[Your task]
Provide the material again, with every line intact and exact.

--- Materials provided Enclosed Below ---

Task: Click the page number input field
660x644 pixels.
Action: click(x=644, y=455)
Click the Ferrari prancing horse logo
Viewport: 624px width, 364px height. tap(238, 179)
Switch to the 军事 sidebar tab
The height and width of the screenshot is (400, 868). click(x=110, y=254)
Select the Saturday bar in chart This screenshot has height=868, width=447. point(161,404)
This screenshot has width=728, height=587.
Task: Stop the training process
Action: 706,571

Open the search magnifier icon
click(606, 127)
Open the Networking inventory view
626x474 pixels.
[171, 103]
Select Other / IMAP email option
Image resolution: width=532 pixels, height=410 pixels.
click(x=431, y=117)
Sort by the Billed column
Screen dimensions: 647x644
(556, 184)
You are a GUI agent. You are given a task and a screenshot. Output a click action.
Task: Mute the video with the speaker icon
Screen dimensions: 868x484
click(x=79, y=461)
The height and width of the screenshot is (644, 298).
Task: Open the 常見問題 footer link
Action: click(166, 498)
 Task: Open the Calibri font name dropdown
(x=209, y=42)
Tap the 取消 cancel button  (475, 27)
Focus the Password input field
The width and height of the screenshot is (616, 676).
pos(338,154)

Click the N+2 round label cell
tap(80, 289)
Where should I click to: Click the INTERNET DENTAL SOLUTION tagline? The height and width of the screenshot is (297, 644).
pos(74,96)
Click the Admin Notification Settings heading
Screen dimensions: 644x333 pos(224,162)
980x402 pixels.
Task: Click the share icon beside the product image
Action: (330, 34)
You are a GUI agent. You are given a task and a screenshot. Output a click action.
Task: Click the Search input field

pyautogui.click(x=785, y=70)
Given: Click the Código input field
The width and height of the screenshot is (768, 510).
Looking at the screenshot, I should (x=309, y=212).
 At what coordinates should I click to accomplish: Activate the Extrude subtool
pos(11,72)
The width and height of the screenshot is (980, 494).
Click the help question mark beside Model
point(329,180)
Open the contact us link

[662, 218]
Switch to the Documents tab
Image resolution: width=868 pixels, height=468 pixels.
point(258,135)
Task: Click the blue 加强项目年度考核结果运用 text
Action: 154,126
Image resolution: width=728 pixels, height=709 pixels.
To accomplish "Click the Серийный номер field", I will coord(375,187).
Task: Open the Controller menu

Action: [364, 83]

--- End of Enclosed Materials provided ---

[Answer box]
Task: Click the page number input field
660x644 pixels.
Action: click(x=644, y=455)
Click the Ferrari prancing horse logo
Viewport: 624px width, 364px height. tap(238, 179)
Switch to the 军事 sidebar tab
The height and width of the screenshot is (400, 868). click(x=110, y=254)
Select the Saturday bar in chart This screenshot has height=868, width=447. point(161,404)
This screenshot has width=728, height=587.
Task: Stop the training process
Action: 706,571

Open the search magnifier icon
click(606, 127)
Open the Networking inventory view
626x474 pixels.
[171, 103]
Select Other / IMAP email option
Image resolution: width=532 pixels, height=410 pixels.
click(x=431, y=117)
Sort by the Billed column
Screen dimensions: 647x644
(556, 184)
You are a GUI agent. You are given a task and a screenshot. Output a click action.
Task: Mute the video with the speaker icon
Screen dimensions: 868x484
click(x=79, y=461)
The height and width of the screenshot is (644, 298).
Task: Open the 常見問題 footer link
Action: click(166, 498)
 Task: Open the Calibri font name dropdown
(x=209, y=42)
Tap the 取消 cancel button  (475, 27)
Focus the Password input field
The width and height of the screenshot is (616, 676).
pos(338,154)

Click the N+2 round label cell
tap(80, 289)
Where should I click to: Click the INTERNET DENTAL SOLUTION tagline? The height and width of the screenshot is (297, 644).
pos(74,96)
Click the Admin Notification Settings heading
Screen dimensions: 644x333 pos(224,162)
980x402 pixels.
Task: Click the share icon beside the product image
Action: (330, 34)
You are a GUI agent. You are given a task and a screenshot. Output a click action.
Task: Click the Search input field

pyautogui.click(x=785, y=70)
Given: Click the Código input field
The width and height of the screenshot is (768, 510).
Looking at the screenshot, I should (x=309, y=212).
 At what coordinates should I click to accomplish: Activate the Extrude subtool
pos(11,72)
The width and height of the screenshot is (980, 494).
Click the help question mark beside Model
point(329,180)
Open the contact us link

[662, 218]
Switch to the Documents tab
Image resolution: width=868 pixels, height=468 pixels.
point(258,135)
Task: Click the blue 加强项目年度考核结果运用 text
Action: 154,126
Image resolution: width=728 pixels, height=709 pixels.
To accomplish "Click the Серийный номер field", I will coord(375,187).
Task: Open the Controller menu

Action: [364, 83]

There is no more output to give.